Lalu kami kembali terdiam. Tenggelam dalam gemuruh suara hati masing-masing. Mataku rasanya semakin tak sanggup menahan butiran air mata yang bersiap-siap jatuh.
“Maafkan aku Nay. Mungkin aku merasa terlalu nyaman denganmu”, katamu lirih.
“Maafkan aku juga Dan. Tak seharusnya aku menuruti perasaanku hingga akhirnya justru melukaimu. Seharusnya aku sadar, kau tak pernah menginginkan perasaanku”, jawabku sambil menangis. Air mata ini sudah benar-benar tak mampu kutahan. Semilir angin semakin menambah pilu hatiku.
“Bukan begitu Nay, tapi...”.
“Tapi apa Dan? tapi kau masih mencintainya? atau kau tak pernah mampu untuk mencintaiku? atau aku terlalu tak pantas untukmu?”, jawabku memotong perkataannya. Tak kusangka kalimat itu melucur begitu saja dari mulutku. Kali ini pertahanan batinku benar-benar roboh. Ada rasa yang luar biasa perih begitu aku selesai mengucapkan kalimat-kalimat curahan hatiku itu.
Dan kau hanya mampu terdiam memandangiku sambil meneteskan air mata. Aku sadar pertanyaanku menyakitimu.
Namun kucoba menegarkan hatiku. Kusibakkan rambut yang menutupi wajahku karena hembusan angin. Dengan lirih aku mencoba berkata padamu. “Baiklah Dan kalo itu maumu. Aku akan pergi agar kau tidak lagi merasa tak nyaman dengan perasaaanku”.
“Apa maksudmu, Nay?”, tanyamu kebingungan.
“Minggu depan aku akan ke Bandung. Aku sudah resign dari pekerjaanku di Solo. Dan aku sudah mendapatkan pekerjaan di Bandung”, jawabku.
“Mengapa kau melakukan ini semua Nay? mengapa kau tidak mengatakan padaku?”, tanyamu setengah membentak.
“Buat apa Dan? toh apapun yang aku lakukan dan terjadi padaku, kau tidak akan pernah peduli”. Kembali kata-kata pedas keluar dari mulutku.
“Maafkan aku Nay”, katamu dengan wajah tertunduk.
“Kapan kau akan pergi?”, tanyamu pelan.
“Lusa aku akan pulang, setelah itu aku akan pergi ke Bandung. Aku harus bertemu orang tuaku dulu”, jawabku sambil memandang lurus ke depan. Aku tak mau melihat wajahnya. Aku takut keputusanku akan goyah.
“Kau akan kembali ke Solo?”, tanyamu.
“Aku tak tahu. Aku cinta kota itu, tapi aku tak yakin aku ingin kembali kesana”, jawabku pelan.
“Nay, maukah kau berjanji satu hal padaku?”, tanyamu seperti memohon.
“Apa?”, aku masih tak mau memandang wajahnya.
“Di senja di hari ke 365 dari hari ini, berjanjilah kau akan kembali kesini. Di pantai ini, tempat kita berdiri memandang senja itu”, pintamu sambil menunjuk matahari senja yang semakin tenggelam.
“Kenapa?”, tanyaku tak mengerti.
“Aku akan memberi jawaban atas perasaanmu padaku”, jawabmu.
“Untuk apa Dan?”, tanyaku sambil mengeryitkan dahi. Aku masih tak mengerti atas permintaannya yang terdengar aneh bagiku.
“Kumohon, turuti saja permintaanku. Please”, jawabmu dengan wajah memelas.
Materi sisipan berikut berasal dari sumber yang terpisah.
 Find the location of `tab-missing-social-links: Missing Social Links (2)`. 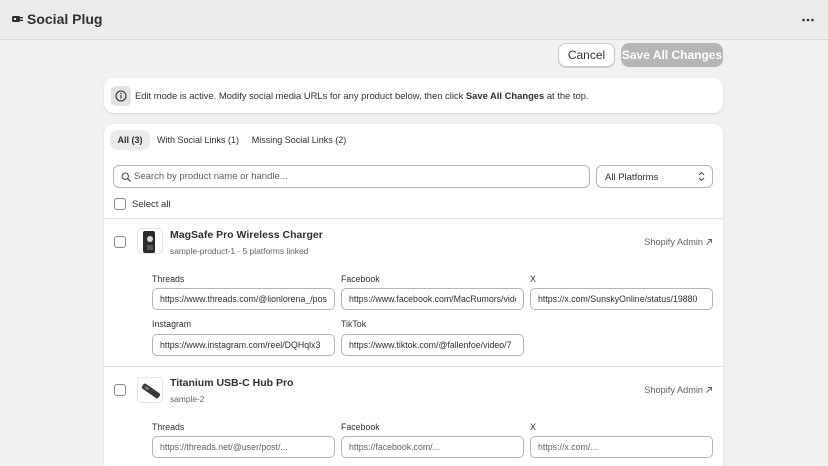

“Aku tak tahu Dan. Mungkin setelah 365 hari perasaanku padamu telah tak berarti apa-apa. Mungkin akan ada lelaki lain yang membebaskan aku dari kunci hatimu. Entahlah”, jawabku menolak permintaannya.
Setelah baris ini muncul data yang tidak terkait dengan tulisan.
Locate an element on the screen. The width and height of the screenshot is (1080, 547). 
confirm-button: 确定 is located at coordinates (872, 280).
“Baiklah, kalaupun itu terjadi, aku tetap akan menunggumu di senja ke 365 itu disini. Kuharap kau akan datang”, jawabmu tegas.
“Sekarang ayo kita pulang. Hari semakin malam”, ajakmu.
“Baiklah”, jawabku.
Kami bergegas pulang ke Solo. Sore itu, dinaungi langit senja yang memerah, kami meninggalkan titik yang akan menjadi saksi pada senja ke 365 nanti. Entah pada akhirnya kami akan kembali berdiri di titik itu atau tidak, senja ke 365 yang akan menjawabnya nanti.